The planned Phase 3 study will be a 1:1 randomized, blinded two-arm study to evaluate the efficacy and safety of the NPS vaccine (NPS plus granulocyte macrophage-colony stimulating factor (GM-CSF)) in combination with trastuzumab vs. GM-CSF alone as maintenance treatment in the adjuvant setting following standard-of-care therapy in patients with TNBC, defined as hormone receptor-negative, HER2 1+/2+ tumors (as assessed by immunohistochemistry tumors), at high risk of recurrence. The FDA indicated in its feedback that there is adequate safety information to support the use of NPS in combination with trastuzumab.

SELLAS previously reported the final efficacy and safety results from a Phase 2b study of NPS in combination with trastuzumab in TNBC patients (n=97). The disease-free survival (DFS) rate at 24 months was 92.6% for the combination arm vs. 70.2% for the trastuzumab alone arm, a clinically meaningful and statistically significant improvement in favor of the combination therapy (p=0.01). This was associated with a statistically significant reduction of 71.9% (p=0.01) in the frequency of clinically detected recurrences also in favor of the combination arm. Immune response analysis showed that non-recurrent TNBC patients mounted both vigorous NPS-specific clonal CD8+ cytotoxic T-lymphocyte expansion and enhanced in vivo post-antigen challenge cutaneous delayed type hypersensitivity. Most treatment-emergent adverse events were mild or moderate and consisted of manageable local injection site reactions, skin induration, pruritus, and fatigue.

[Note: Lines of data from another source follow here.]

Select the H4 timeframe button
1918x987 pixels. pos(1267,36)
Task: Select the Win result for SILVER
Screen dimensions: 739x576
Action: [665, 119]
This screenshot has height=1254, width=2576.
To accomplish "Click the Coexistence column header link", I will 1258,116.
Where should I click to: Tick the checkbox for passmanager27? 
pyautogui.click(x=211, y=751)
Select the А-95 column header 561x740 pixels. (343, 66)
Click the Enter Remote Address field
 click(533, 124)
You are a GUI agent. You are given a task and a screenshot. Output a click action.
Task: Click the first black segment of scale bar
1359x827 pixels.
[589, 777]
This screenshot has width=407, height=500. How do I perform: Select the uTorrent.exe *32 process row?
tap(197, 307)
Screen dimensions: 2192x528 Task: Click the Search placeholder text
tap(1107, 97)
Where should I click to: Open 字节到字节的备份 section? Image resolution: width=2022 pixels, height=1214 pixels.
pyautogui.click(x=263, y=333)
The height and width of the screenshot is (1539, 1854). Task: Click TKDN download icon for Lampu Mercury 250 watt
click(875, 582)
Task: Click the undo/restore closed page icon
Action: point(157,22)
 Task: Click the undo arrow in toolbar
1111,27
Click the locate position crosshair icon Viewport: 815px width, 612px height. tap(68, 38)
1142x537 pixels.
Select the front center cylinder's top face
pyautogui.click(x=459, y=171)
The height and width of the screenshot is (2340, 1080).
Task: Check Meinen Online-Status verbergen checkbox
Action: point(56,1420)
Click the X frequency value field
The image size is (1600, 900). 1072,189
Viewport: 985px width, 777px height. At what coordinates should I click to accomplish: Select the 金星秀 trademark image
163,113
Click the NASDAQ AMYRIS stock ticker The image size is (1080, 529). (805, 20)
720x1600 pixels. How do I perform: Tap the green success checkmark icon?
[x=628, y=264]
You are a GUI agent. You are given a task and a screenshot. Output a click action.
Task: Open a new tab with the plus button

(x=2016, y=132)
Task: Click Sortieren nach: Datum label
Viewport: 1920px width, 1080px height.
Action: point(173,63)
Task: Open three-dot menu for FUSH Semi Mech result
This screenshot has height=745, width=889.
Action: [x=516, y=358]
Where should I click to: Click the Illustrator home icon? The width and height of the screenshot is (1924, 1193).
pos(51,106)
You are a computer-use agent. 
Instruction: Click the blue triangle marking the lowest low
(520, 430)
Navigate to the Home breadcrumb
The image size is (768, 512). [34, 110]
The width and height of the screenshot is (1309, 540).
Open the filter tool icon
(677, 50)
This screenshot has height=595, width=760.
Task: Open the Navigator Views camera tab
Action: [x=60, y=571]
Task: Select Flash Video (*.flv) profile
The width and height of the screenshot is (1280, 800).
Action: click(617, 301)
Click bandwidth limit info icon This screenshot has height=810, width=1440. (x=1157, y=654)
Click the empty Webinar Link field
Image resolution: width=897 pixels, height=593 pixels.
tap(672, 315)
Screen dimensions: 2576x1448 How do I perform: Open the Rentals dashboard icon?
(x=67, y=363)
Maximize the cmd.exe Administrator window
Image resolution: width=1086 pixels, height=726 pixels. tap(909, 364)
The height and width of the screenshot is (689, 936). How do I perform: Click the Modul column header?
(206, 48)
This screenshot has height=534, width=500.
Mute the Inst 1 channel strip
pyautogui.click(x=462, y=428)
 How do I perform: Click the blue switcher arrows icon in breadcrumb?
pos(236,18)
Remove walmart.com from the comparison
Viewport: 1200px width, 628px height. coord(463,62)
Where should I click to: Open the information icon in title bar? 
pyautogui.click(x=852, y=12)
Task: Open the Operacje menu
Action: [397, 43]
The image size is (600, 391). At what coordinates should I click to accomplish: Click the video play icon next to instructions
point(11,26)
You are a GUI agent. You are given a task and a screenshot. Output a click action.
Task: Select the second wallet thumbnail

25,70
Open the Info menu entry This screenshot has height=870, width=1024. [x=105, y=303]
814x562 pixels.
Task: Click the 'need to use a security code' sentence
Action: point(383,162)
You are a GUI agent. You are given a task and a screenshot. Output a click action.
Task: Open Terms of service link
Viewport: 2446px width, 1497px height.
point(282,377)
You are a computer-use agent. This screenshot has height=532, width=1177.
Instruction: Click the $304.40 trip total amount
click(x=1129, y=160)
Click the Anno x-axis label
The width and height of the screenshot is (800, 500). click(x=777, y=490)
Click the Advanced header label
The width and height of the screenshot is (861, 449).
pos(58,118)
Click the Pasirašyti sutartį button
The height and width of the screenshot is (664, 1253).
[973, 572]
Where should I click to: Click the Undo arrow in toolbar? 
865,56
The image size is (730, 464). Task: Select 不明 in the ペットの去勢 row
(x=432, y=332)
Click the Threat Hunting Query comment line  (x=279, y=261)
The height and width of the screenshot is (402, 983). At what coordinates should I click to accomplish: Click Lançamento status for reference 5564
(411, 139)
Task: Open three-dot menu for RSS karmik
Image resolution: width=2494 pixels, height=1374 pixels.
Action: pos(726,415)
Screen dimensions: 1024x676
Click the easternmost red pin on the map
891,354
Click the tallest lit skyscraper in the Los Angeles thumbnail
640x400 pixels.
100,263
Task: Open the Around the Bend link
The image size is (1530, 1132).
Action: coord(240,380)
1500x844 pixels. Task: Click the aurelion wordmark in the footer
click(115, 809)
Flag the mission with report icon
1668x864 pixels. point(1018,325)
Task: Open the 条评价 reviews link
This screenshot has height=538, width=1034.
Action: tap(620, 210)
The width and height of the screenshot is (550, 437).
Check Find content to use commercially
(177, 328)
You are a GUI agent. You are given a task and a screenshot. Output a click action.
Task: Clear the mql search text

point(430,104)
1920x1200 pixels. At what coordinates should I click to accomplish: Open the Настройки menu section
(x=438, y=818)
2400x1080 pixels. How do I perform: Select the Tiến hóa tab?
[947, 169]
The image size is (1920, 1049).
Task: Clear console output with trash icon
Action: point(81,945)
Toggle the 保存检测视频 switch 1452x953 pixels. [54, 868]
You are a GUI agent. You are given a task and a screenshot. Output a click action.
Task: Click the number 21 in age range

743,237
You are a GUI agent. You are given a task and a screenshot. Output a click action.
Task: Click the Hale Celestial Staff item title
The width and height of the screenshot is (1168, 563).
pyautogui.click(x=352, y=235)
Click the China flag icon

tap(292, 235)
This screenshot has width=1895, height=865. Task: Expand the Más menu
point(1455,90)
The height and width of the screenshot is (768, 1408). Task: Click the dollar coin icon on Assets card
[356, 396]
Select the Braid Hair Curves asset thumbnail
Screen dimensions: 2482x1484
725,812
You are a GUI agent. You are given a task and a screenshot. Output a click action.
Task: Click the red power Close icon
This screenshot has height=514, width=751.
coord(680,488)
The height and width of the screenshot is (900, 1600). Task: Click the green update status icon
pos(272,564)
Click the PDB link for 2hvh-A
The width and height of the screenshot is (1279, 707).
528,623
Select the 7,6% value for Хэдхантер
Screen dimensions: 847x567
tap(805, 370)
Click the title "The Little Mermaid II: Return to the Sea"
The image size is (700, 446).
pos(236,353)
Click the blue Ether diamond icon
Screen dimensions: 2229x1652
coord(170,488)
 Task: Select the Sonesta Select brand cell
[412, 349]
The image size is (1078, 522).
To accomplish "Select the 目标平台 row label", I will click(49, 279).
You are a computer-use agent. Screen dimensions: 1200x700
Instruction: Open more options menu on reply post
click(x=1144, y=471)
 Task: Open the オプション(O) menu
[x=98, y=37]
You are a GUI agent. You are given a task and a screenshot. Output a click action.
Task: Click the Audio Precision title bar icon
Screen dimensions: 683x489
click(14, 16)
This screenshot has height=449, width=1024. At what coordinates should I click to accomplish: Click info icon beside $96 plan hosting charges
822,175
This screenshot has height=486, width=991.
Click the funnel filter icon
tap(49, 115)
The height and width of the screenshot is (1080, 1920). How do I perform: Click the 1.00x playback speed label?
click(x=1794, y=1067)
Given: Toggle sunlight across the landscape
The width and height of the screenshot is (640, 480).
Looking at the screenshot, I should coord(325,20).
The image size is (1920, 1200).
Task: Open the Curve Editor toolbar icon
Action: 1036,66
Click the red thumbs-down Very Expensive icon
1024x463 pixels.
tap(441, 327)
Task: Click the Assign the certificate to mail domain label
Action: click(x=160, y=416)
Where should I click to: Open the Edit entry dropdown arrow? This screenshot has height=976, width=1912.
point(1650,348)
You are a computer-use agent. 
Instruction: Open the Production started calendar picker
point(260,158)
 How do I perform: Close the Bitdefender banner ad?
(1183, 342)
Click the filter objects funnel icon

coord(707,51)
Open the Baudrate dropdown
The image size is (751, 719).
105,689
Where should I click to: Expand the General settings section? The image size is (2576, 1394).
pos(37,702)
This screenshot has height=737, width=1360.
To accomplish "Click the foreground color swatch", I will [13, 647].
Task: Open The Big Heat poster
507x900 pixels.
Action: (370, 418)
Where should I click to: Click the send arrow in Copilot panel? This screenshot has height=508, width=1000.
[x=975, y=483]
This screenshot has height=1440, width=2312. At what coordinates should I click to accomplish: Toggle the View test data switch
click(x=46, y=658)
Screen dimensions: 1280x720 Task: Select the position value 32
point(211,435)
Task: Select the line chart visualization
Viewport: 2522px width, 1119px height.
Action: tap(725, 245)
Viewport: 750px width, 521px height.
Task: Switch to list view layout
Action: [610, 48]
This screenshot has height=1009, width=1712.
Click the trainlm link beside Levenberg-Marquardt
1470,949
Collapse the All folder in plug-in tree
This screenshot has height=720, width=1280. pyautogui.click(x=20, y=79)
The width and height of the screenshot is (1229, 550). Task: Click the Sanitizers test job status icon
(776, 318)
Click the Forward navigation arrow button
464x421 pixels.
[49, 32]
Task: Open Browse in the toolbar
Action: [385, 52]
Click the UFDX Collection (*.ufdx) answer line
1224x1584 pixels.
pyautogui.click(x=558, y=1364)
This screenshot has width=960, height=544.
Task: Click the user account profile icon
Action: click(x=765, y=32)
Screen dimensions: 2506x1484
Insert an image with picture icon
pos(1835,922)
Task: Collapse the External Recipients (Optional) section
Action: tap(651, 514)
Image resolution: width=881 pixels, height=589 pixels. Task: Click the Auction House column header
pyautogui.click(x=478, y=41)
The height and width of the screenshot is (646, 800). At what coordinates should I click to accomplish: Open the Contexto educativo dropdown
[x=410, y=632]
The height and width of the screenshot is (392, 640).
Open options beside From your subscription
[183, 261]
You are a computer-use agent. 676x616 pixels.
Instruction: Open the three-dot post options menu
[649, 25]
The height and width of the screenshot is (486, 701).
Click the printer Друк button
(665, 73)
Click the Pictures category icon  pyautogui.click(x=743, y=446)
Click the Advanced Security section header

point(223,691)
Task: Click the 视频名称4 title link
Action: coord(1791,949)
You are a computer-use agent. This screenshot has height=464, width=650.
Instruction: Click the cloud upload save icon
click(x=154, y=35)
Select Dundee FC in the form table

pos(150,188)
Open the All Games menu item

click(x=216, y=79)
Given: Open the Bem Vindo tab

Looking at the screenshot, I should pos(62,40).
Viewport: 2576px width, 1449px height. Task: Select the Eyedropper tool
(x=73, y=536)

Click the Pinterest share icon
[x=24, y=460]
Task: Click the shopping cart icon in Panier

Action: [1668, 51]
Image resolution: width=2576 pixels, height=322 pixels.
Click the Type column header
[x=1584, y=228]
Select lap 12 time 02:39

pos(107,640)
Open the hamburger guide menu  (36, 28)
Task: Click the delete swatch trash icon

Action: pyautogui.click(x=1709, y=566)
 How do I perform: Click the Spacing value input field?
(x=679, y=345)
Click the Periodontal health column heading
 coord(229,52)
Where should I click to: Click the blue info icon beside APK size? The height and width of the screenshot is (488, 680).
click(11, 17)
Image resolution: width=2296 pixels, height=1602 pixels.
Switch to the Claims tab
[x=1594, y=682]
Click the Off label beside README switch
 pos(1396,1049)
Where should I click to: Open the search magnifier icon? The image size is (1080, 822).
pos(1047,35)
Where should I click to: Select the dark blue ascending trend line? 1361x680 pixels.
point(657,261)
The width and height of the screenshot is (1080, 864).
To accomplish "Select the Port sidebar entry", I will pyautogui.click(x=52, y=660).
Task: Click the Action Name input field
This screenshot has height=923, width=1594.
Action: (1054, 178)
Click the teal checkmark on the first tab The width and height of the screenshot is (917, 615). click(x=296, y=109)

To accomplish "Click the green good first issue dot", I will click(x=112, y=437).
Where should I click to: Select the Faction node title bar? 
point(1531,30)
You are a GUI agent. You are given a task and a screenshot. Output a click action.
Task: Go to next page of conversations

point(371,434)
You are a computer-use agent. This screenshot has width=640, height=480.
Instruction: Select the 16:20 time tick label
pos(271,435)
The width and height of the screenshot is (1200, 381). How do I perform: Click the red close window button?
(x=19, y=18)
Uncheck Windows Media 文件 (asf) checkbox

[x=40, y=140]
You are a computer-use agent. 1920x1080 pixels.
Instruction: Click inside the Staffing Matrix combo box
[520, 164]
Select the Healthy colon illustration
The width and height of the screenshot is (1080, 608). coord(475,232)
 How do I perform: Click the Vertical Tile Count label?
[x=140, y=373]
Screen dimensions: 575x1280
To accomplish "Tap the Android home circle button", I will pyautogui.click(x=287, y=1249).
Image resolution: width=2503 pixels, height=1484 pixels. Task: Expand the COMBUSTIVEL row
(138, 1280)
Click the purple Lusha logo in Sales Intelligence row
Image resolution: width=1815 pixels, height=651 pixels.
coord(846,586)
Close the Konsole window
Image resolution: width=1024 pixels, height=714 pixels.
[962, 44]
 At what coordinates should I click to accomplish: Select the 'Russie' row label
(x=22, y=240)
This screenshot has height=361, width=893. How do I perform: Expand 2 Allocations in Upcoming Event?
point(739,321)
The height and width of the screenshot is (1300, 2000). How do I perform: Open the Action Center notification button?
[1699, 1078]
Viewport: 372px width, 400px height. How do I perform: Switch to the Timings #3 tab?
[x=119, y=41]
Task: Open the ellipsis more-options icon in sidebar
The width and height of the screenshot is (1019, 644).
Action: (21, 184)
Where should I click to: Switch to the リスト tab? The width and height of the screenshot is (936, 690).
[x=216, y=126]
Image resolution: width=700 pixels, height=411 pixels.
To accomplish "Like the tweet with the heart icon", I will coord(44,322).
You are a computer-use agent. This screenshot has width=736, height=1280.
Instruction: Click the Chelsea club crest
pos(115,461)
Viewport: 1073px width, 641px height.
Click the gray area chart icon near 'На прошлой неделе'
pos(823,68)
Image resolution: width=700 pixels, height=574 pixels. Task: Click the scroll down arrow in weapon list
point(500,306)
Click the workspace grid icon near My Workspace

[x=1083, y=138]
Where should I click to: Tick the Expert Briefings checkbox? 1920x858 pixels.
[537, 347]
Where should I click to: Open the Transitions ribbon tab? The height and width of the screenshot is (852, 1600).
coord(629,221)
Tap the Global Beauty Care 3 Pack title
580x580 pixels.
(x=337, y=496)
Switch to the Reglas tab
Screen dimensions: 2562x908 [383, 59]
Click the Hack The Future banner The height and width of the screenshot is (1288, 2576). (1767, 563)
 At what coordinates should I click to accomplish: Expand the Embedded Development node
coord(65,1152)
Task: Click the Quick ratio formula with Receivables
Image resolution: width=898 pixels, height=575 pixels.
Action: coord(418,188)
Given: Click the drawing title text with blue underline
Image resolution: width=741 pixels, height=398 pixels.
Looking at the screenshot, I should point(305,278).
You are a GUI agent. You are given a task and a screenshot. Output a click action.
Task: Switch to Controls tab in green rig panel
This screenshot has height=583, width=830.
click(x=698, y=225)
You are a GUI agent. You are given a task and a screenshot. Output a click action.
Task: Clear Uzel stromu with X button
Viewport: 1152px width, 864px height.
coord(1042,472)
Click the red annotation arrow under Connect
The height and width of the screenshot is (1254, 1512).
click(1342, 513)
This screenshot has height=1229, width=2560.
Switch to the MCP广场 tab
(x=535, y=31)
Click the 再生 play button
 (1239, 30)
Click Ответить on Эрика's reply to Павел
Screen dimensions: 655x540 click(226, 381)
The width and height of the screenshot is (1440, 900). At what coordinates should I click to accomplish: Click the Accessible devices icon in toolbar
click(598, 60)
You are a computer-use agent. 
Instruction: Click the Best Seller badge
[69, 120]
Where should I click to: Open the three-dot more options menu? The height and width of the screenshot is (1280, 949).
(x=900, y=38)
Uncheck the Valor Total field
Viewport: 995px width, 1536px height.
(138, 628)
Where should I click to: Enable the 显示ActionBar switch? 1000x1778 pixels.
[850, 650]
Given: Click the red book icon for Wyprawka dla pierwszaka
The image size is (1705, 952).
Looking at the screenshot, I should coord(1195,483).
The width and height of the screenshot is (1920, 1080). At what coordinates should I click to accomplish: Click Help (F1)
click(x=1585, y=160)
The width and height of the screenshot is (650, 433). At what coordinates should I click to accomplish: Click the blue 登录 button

"TNBC is an aggressive type of breast cancer with limited treatment options and poor prognosis, as it is associated with high levels of refractoriness and relapse not only in the metastatic setting, which is true for all types of breast cancer, but also at an early stage. Indeed, following standard frontline chemotherapy, TNBC can relapse as early as within 1−3 years, often with a pattern including visceral metastases. Therefore, optimizing relapse-mitigating approaches in women with TNBC following initial standard therapy (surgery + radiotherapy + chemotherapy) with further safe and effective adjuvant therapy is paramount," said Elizabeth A. Mittendorf, MD, PhD, Rob and Karen Hale Distinguished Chair in Surgical Oncology, Director of Research, Breast Surgical Oncology Brigham and Women’s Hospital, Director, Breast Immuno-Oncology Program Dana-Farber/Brigham and Women’s Cancer Center, and the Principal Investigator of this planned Phase 3 study. "A Phase 3 study investigating the potential clinical benefit accorded by NPS with trastuzumab, an easily-administered maintenance therapy with a generally manageable toxicity profile, has the potential, assuming positive results, to be practice-changing in the treatment of TNBC, by introducing the first peptide vaccine-based immunotherapy in the therapeutic choices for women with this aggressive malignancy."